**GIVEN TEXT**
---

For example, the discrete cutting structures 24 may include natural
diamond grit, or a combination of synthetic and natural diamond
grit. Alternatively, the cutting structures may include synthetic
diamond pins 28. Additionally, the particulate abrasive material
may be coated with a single layer or multiple layers of a
refractory material, as known in the art and disclosed in U.S. Pat.
Nos. 4,943,488 and 5,049,164, the disclosures of each of which are
hereby incorporated herein by reference in their entirety. Such
refractory materials may include, for example, a refractory metal,
a refractory metal carbide or a refractory metal oxide. In one
embodiment, the coating may exhibit a thickness of approximately 1
to 10 microns. In another embodiment, the coating may exhibit a
thickness of approximately 2 to 6 microns. In yet another
embodiment, the coating may exhibit a thickness of less than 1
micron.
[0032] Alternatively, or additionally, one or more of the blades 18
may carry cutters in the form of polycrystalline diamond compact
(PDC) cutting elements 26, in conventional orientations, with
cutting faces oriented generally facing the direction of bit
rotation. In one embodiment, the PDC cutting elements 26 are
located within the cone portion 34 of the bit face 16. The cone
portion 34, best viewed with reference to FIG. 1, is the portion of
the bit face 16 wherein the profile is defined as a generally
cone-shaped section about the centerline of intended rotation of
the drill bit 10. Alternatively, or additionally, the PDC cutting
elements 26 may be located across the blades 18 and elsewhere on
the bit 10.

---

**DATASET CONTENT**

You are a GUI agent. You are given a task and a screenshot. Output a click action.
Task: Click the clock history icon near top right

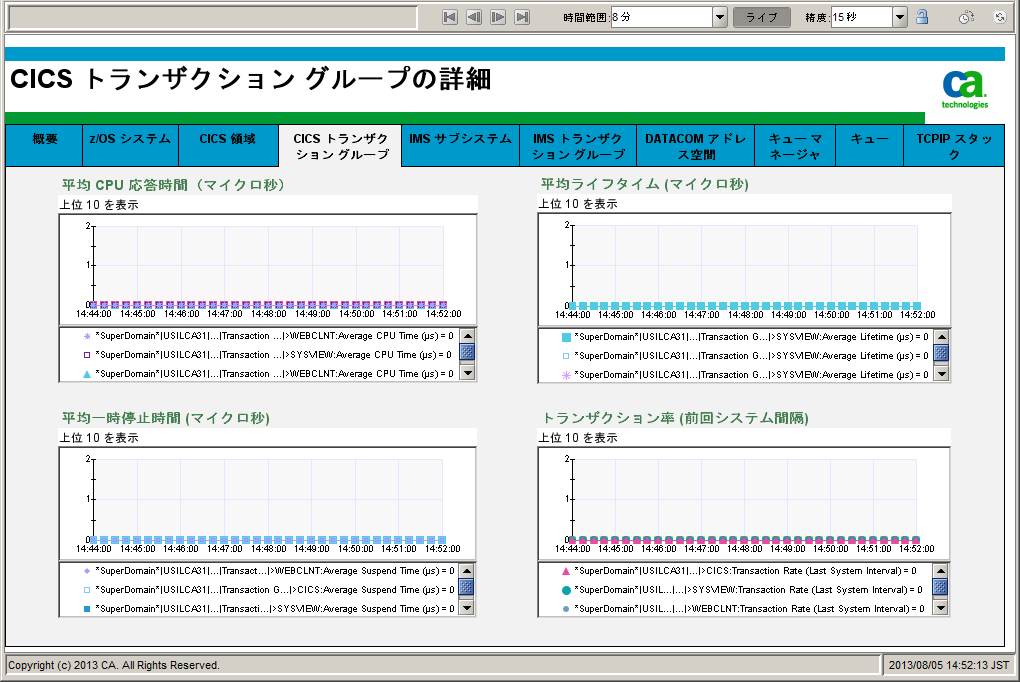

---

**STATED EXERCISE 1**
Do these statements agree with the drill bit text above? For each, answer yes or no and quote the deciding words.
(a) The coating on the abrasive material may be less than 1 micron thick.
(b) The PDC cutting elements have cutting faces oriented away from the direction of bit rotation.
(c) The cone portion is best viewed with reference to FIG. 2.
**STATED EXERCISE 2**
Which parts in the drill bit text carry a reference numeral? List each one with its numeral.
**STATED EXERCISE 3**
Answer from the drill bit text:
(a) Which U.S. patent numbers are cited for the refractory coating?
(b) In one embodiment, where are the PDC cutting elements 26 located?
(c) What kinds of diamond grit may the discrete cutting structures 24 include?

**OUTPUT 1**
(a) Yes: "the coating may exhibit a thickness of less than 1 micron."
(b) No: "with cutting faces oriented generally facing the direction of bit rotation."
(c) No: "best viewed with reference to FIG. 1"

**OUTPUT 2**
discrete cutting structures 24
synthetic diamond pins 28
blades 18
polycrystalline diamond compact (PDC) cutting elements 26
cone portion 34
bit face 16
drill bit 10

**OUTPUT 3**
(a) Nos. 4,943,488 and 5,049,164
(b) Within the cone portion 34 of the bit face 16
(c) Natural diamond grit, or a combination of synthetic and natural diamond grit